De esto se desprende claramente que el proceso de crianza tiene dos fases distintas; una, la primera, se dirige hacia el interior; otra, la segunda, hacia el exterior. Ambas tienen vital importancia, y podemos aprender muchísimo sobre ellas fijándonos en el comportamiento de los monos. Durante la primera fase, el hijo es amado, mimado y protegido por la madre. Llega a comprender la seguridad. En la segunda, es incitado a volcarse hacia fuera, a establecer contactos sociales con otros jóvenes. La madre se vuelve menos cariñosa y limita su actuación protectora a los momentos de grave temor o de alarma, cuando peligros externos amenazan la colonia. En realidad, llega a castigar al grandullón si éste se empeña en seguir agarrado a su peludo mandil fuera de los casos de verdadero pánico. Y él lo comprende y acepta su creciente independencia.

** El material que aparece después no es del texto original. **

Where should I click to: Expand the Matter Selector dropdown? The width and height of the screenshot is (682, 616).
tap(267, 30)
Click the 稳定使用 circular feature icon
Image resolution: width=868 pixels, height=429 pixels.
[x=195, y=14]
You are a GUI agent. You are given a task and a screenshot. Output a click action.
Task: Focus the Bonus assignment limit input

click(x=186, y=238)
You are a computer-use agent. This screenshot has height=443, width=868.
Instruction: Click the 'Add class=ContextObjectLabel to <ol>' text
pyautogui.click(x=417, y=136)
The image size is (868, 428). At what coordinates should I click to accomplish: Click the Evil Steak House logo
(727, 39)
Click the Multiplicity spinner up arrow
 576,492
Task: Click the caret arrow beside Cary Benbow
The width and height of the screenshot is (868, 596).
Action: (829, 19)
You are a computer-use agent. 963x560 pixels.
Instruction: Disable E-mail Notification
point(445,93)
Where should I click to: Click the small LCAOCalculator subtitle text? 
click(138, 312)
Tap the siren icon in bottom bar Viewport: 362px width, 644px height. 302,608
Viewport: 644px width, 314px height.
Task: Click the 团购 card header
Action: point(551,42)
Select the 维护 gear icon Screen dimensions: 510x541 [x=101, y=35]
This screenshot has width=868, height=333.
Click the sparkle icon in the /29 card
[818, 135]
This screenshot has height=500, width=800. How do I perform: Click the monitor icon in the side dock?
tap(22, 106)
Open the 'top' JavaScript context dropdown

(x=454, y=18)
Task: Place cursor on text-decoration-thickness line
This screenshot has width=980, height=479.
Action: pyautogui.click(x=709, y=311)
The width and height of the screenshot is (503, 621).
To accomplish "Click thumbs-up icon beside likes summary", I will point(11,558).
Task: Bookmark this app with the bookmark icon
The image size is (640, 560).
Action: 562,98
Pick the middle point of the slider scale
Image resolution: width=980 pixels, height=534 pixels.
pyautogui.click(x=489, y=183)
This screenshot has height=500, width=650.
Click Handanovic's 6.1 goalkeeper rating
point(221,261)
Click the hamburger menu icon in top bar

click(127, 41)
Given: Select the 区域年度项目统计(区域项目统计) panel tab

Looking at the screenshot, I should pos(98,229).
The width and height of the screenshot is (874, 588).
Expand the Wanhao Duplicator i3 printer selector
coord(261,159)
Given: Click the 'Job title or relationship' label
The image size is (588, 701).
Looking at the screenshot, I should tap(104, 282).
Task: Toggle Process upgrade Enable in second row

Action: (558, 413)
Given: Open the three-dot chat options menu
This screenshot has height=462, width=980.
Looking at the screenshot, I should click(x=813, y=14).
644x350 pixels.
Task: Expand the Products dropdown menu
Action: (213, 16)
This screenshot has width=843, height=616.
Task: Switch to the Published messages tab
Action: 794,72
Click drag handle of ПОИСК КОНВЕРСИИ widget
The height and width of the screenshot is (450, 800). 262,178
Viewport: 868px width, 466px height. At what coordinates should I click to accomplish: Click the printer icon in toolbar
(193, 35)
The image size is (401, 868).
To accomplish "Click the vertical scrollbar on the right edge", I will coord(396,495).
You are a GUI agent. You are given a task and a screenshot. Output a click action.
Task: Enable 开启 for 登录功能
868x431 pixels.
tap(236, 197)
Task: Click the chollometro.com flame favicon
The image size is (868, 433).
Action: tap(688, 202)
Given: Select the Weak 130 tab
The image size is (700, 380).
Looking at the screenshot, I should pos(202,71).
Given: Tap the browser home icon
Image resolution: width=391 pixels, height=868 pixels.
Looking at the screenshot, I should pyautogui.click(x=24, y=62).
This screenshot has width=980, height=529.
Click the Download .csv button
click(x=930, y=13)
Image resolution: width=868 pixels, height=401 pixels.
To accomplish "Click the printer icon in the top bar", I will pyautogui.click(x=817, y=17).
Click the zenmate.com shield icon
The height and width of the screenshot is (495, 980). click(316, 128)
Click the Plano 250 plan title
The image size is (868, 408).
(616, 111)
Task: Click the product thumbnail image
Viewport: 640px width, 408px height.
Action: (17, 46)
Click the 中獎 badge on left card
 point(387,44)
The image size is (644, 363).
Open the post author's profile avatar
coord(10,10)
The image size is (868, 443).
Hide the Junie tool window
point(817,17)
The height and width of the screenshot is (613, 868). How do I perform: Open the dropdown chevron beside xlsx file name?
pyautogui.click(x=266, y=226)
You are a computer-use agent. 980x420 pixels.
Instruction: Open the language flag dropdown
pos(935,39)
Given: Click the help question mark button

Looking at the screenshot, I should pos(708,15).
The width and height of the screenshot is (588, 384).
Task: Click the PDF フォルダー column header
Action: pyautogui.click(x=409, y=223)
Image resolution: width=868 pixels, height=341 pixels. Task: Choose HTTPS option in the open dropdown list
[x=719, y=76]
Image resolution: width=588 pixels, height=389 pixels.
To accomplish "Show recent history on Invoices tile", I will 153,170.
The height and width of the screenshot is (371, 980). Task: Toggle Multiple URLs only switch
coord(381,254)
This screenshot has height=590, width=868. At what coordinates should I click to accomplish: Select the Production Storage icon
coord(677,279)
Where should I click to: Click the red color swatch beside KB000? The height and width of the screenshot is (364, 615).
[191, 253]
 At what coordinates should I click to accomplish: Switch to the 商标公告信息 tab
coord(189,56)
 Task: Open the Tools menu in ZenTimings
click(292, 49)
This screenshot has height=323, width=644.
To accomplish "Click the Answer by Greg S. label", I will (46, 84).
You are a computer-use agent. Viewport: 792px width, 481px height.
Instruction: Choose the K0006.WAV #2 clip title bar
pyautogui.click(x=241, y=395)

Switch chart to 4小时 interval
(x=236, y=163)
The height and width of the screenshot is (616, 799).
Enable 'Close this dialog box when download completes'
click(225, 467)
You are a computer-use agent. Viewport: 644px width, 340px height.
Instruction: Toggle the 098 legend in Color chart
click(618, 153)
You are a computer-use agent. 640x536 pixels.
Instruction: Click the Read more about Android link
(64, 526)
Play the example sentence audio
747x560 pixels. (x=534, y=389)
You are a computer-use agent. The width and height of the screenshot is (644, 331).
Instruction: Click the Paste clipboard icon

La situación sería fundamentalmente idéntica para un retoño de nuestra propia especie. Si cualquiera de estas fases básicas es mal dirigida por los padres, el hijo se encontrará con graves dificultades en su vida futura. Si ha carecido de la primitiva fase de seguridad, pero ha sido convenientemente activo durante la fase de independencia, le resultará bastante fácil establecer nuevos contactos sociales, pero será incapaz de conservarlos o de hacer que lleguen a ser realmente profundos. Si ha disfrutado de gran seguridad en la primera fase, pero ha sido excesivamente protegido en la segunda, tropezará con enormes dificultades para establecer sus nuevos contactos de adulto, y tenderá a agarrarse desesperadamente a los antiguos.